Run accuracy + perf workloads against vLLM, defined by small YAML recipes.
Today: gsm8k + aime25 on Qwen3.5 (H200). Will grow.
workloads/
qwen3_5_h200.yaml # one recipe = one (model, hardware, set of tasks)
lib/
run.sh # orchestrator: parses recipe, brings up vLLM, dispatches tasks
parse_workload.py # YAML → shell exports + lm_eval task validation
server.sh # start/health/stop functions for the vLLM container
run_lm_eval.sh # per-task runner for lm-evaluation-harness tasks
gpu_profiles.yaml # machine-specific defaults (queue, image, HF_HOME) per GPU type
.buildkite/
pipeline.yaml # bootstrap step: runs generate_pipeline.py
generate_pipeline.py # generates per-workload steps (nightly or manual)
CLAUDE.md # agent instructions (testing, build triggers, conventions)
./lib/run.sh workloads/qwen3_5_h200.yamlNeeds Docker, lm-eval[api], and pyyaml on the host. The parser validates each task name against lm_eval's registry, so lm-eval must be importable; without it the parser exits with cannot validate task names: lm_eval not importable (intentional, never silently skip validation).
A recipe is a single YAML file with a few top-level fields and two config groups:
name: qwen3_5-h200 # used in container name + results/<name>/
gpu: H200 # required — selects queue, image, HF_HOME from gpu_profiles.yaml
num_gpus: 8 # number of GPUs available on the target machine
nightly: true # include in nightly scheduled builds (default: false)
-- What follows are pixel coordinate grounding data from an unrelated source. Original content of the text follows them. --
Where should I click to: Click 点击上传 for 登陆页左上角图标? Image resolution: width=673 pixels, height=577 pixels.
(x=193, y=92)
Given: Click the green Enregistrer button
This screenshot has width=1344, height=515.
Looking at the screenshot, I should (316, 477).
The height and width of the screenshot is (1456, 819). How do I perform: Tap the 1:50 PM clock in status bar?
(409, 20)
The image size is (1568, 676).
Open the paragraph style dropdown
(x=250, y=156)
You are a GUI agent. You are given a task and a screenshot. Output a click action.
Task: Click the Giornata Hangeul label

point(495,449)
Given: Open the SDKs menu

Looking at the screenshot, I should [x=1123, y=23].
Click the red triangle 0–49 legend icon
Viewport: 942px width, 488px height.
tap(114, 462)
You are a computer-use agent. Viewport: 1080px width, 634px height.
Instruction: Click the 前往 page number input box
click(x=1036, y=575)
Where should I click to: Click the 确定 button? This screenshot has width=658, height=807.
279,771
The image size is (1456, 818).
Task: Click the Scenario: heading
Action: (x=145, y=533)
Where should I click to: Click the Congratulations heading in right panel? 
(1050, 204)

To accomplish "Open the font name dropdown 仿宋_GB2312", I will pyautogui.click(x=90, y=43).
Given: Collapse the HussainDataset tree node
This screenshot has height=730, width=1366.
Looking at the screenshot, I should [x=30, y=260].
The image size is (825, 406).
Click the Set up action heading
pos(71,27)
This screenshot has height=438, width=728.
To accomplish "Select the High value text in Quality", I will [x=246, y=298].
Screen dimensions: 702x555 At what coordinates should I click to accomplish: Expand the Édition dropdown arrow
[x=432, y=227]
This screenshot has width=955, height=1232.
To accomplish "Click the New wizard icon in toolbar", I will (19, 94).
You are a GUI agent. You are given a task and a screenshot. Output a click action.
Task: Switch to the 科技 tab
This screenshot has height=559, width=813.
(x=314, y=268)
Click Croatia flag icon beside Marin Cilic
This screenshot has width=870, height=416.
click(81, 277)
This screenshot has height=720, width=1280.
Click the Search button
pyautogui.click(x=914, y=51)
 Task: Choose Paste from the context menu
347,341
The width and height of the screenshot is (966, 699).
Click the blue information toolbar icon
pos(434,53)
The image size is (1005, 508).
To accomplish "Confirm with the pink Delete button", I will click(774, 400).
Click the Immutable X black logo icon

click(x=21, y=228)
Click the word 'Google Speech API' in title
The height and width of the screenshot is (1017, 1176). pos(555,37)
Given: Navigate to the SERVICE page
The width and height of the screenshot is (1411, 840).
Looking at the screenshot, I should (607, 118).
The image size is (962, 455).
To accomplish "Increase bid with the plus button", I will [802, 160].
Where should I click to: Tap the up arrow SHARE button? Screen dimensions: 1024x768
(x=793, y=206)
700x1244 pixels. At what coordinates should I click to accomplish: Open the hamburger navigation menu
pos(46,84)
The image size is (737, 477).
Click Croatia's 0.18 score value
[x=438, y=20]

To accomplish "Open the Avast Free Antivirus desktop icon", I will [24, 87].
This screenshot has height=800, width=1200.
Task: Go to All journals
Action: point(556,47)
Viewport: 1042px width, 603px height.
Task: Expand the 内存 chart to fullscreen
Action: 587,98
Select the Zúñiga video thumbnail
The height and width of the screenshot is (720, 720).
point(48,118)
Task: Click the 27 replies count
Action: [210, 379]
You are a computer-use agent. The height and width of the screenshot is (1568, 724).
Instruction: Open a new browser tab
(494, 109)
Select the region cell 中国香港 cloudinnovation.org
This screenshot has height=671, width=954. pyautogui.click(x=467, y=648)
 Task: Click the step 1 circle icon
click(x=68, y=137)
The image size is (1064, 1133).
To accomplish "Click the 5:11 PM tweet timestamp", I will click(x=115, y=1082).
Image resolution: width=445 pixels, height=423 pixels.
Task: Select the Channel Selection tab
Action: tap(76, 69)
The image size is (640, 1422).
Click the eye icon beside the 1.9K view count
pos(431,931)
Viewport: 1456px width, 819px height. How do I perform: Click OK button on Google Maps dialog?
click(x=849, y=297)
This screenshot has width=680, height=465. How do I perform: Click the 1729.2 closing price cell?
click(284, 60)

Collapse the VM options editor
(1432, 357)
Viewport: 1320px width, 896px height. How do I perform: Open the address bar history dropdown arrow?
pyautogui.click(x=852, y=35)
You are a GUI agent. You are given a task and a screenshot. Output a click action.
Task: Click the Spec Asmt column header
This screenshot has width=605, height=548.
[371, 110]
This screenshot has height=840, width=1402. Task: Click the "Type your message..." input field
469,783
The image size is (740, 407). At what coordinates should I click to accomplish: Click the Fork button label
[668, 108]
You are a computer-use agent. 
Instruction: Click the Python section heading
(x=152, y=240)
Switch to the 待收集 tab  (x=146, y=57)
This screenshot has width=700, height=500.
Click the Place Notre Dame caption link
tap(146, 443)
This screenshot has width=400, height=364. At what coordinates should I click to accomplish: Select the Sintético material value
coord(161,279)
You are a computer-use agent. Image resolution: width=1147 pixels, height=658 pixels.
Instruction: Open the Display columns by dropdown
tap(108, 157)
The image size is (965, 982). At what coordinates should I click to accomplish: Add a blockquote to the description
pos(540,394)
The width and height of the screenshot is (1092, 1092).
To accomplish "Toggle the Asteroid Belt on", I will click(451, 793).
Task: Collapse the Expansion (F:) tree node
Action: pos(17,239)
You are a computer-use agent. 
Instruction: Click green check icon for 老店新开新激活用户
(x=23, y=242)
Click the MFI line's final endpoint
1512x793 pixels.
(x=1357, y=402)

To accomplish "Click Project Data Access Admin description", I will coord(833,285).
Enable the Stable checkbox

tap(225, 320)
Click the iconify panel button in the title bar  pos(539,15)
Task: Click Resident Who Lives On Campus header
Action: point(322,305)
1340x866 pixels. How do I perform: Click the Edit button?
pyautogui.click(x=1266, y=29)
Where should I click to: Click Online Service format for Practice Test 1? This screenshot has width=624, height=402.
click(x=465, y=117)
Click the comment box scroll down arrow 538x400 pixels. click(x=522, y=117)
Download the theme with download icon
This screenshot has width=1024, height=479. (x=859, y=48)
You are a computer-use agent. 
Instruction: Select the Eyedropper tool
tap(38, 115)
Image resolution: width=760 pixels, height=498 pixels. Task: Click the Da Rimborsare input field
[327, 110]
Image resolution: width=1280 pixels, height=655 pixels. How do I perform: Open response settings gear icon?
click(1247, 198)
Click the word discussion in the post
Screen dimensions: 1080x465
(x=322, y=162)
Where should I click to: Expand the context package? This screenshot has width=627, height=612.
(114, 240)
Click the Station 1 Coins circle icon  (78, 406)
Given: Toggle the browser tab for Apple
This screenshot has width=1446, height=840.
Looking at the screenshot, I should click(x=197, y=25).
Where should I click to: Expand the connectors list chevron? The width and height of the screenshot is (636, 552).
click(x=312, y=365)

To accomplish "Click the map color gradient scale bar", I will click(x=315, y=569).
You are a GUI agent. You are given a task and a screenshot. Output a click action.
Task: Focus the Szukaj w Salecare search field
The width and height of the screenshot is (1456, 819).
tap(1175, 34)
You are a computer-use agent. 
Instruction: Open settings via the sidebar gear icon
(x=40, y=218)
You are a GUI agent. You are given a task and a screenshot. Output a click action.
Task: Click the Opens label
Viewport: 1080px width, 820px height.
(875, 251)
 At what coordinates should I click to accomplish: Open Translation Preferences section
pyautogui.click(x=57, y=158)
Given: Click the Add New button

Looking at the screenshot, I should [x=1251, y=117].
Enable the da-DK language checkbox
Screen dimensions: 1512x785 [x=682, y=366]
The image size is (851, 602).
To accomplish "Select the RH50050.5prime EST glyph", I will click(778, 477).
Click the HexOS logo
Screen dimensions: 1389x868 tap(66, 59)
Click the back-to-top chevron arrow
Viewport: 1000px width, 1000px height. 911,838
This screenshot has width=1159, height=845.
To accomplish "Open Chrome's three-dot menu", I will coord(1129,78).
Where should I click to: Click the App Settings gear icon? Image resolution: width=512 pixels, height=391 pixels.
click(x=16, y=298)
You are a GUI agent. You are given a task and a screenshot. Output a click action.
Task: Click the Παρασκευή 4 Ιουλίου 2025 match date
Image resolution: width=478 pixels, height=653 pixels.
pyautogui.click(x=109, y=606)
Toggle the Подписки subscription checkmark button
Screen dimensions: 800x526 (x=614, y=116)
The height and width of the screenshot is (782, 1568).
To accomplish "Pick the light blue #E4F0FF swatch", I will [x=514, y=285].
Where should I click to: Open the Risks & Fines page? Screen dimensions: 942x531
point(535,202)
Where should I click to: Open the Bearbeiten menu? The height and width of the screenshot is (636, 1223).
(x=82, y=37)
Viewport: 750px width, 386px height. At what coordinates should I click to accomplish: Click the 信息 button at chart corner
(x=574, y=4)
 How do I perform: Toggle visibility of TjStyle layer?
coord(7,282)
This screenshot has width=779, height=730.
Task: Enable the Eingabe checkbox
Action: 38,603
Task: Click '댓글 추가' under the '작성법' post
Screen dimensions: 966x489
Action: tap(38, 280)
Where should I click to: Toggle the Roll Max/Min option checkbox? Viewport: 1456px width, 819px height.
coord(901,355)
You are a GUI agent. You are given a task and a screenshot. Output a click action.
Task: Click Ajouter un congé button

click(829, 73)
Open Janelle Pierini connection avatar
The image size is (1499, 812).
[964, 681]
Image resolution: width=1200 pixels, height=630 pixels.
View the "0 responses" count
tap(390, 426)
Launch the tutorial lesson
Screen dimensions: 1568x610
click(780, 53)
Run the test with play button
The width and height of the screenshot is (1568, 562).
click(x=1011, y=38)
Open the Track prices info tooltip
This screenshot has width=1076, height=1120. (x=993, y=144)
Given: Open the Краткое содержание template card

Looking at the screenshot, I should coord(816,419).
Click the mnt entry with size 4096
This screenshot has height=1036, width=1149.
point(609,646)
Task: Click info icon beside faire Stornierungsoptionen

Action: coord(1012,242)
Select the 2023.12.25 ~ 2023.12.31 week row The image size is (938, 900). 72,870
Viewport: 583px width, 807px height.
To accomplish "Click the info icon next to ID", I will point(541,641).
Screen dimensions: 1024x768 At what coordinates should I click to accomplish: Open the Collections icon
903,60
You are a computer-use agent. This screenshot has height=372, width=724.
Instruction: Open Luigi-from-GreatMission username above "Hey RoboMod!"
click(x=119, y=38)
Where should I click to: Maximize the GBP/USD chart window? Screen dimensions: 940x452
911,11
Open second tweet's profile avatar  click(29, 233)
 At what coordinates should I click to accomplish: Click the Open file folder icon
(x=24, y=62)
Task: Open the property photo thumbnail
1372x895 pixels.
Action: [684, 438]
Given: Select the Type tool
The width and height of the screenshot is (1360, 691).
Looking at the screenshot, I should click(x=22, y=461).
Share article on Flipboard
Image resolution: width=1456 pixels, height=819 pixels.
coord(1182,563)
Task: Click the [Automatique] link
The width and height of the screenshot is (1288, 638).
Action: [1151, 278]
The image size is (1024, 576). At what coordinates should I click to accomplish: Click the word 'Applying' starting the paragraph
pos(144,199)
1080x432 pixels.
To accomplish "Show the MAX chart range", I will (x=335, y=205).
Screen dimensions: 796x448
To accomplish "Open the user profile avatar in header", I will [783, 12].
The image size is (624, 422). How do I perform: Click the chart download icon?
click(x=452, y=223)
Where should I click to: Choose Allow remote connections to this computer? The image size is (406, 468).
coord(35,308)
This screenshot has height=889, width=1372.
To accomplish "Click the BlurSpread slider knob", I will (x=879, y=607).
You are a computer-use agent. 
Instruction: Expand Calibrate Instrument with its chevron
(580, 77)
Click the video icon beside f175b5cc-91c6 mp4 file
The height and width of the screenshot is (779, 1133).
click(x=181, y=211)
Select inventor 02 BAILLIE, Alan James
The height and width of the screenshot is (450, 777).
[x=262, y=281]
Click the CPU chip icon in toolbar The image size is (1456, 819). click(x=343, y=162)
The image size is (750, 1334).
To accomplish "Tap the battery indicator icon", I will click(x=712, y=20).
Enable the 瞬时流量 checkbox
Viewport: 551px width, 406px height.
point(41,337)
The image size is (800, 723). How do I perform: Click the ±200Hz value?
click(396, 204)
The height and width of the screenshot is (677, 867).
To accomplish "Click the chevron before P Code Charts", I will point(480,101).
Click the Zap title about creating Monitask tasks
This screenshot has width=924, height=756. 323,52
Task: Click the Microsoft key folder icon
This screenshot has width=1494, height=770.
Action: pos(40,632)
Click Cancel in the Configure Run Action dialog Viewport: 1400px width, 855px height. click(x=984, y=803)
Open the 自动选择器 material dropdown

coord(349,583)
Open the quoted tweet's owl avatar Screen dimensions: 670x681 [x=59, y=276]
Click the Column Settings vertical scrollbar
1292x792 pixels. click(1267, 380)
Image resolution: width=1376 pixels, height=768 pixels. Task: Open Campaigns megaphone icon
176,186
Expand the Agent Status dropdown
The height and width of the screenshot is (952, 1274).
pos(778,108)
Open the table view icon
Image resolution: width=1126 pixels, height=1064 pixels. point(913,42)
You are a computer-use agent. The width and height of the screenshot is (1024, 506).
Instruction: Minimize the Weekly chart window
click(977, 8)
vllm: # everything about the served model
model: Qwen/Qwen3.5-397B-A17B-FP8
serve_args: >- # appended to `vllm serve <model>`; word-split
-dp 8 --enable-expert-parallel
--reasoning-parser qwen3
--enable-prefix-caching
--language-model-only
--trust-remote-code
lm_eval: # everything about the eval client
model_args: # workload-level defaults, applied to every task
tokenized_requests: false
tokenizer_backend: null
timeout: 6000
tasks:
- name: gsm8k # must match a name in lm_eval's task registry
num_fewshot: 5
model_args: # per-task overrides; merged over workload defaults
num_concurrent: 1024
max_length: 40960
max_gen_toks: 32768
- name: aime25
num_fewshot: 0
model_args:
num_concurrent: 128
max_length: 40960| field | type | description |
|---|---|---|
model |
string | HF repo id or local path; passed as the first positional arg to vllm/vllm-openai's entrypoint. |
image |
string | (optional) Docker image override. Defaults to vllm/vllm-openai:nightly. |
env |
dict | (optional) Extra env vars passed to the container with -e. HF_HOME defaults from the GPU profile but can be overridden here. |
serve_args |
string | Appended to vllm serve <model>. Word-split, so don't put fancy quoting in here. |
| field | type | description |
|---|---|---|
model_args |
dict | Defaults merged into every task's model_args. Values are coerced to lm-eval's expected literal format (true→True, null→None). |
tasks |
list | One entry per lm_eval invocation. |
Each task object:
| field | type | description |
|---|---|---|
name |
string | lm-eval task name (e.g. gsm8k, aime25). Validated against lm_eval's registry; unknown names abort before the server starts. |
num_fewshot |
int | Passed to lm_eval --num_fewshot. Use 0 for zero-shot. |
model_args |
dict | Per-task model-arg overrides. Merged on top of lm_eval.model_args. |
Per-task top-level fields are limited to name, num_fewshot, model_args. Anything else is rejected with a hint to move it under model_args:.
num_fewshot lives on the task (not the workload) because lm_eval --num_fewshot is a single global value — different tasks need different shot counts, so each runs as a separate lm_eval invocation. Results land in results/<recipe-name>/<task-name>/.
Copy workloads/qwen3_5_h200.yaml, edit the fields above, and set nightly: true if the workload should run in nightly scheduled builds. The pipeline dynamically discovers workloads — no need to edit .buildkite/pipeline.yaml.
The pipeline supports two trigger modes, controlled by the TRIGGER_MODE env var:
nightly(default) — discovers allworkloads/*.yamlwithnightly: trueand runs each as a separate H200 step.manual— presents an input step in the Buildkite UI where you select which workload to run, then generates a single H200 step for it.
CLAUDE.md has the workflow for AI agents working in this repo: how to smoke-test changes locally, how to launch a Buildkite build for a chosen branch/commit, and the AI-assistance disclosure rule for PRs and commits.